Orijinal Başlık: Avrupa’dan Adana’ya Plastik Atık İthalatı
Greenpeace’in raporuna göre, Avrupa’nın Adana’ya gönderdiği plastik atıklar, çevre ve insan sağlığı açısından ciddi tehditler oluşturuyor. İngiltere ve Avrupa Birliği ülkelerinden getirilen bu atıklar, Adana’nın farklı bölgelerine boşaltılarak tarım arazilerini, sulama kanallarını ve yerleşim alanlarını kirletiyor. Greenpeace’in gerçekleştirdiği araştırmaya göre, ithal edilen plastik atıklar dolayısıyla toprağın kanserojen madde içeriği, normal seviyelerin 400 bin katına çıkmış durumda.

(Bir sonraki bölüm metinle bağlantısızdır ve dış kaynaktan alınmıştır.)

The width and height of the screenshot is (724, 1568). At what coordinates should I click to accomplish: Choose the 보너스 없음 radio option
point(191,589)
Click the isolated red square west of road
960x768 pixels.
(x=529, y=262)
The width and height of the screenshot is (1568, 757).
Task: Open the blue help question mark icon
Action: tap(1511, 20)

“İTHAL PLASTİK ATIKLAR İNSAN SAĞLIĞINI TEHDİT EDİYOR” Adana, Avrupa’dan gelen plastik atıkların oluşturduğu çevresel tehditlerle yüzleşiyor. Greenpeace Akdeniz Biyoçeşitlilik Projeler Lideri Nihan Temiz Ataş, bu atıkların çevre ve insan sağlığı üzerindeki etkilerini ortaya koymak amacıyla kapsamlı bir inceleme gerçekleştirdiklerini ifade etti. Ataş, “Greenpeace Türkiye olarak, çoğunluğu İngiltere ve Avrupa Birliği ülkelerinden gelen plastik atıkların Adana’da yasa dışı şekilde boşaltıldığı ve açık havada yakıldığı alanlardan toprak ve su örnekleri alarak detaylı bir bilimsel araştırma yaptık. Araştırma raporunda çarpıcı bulgular elde ettik” dedi.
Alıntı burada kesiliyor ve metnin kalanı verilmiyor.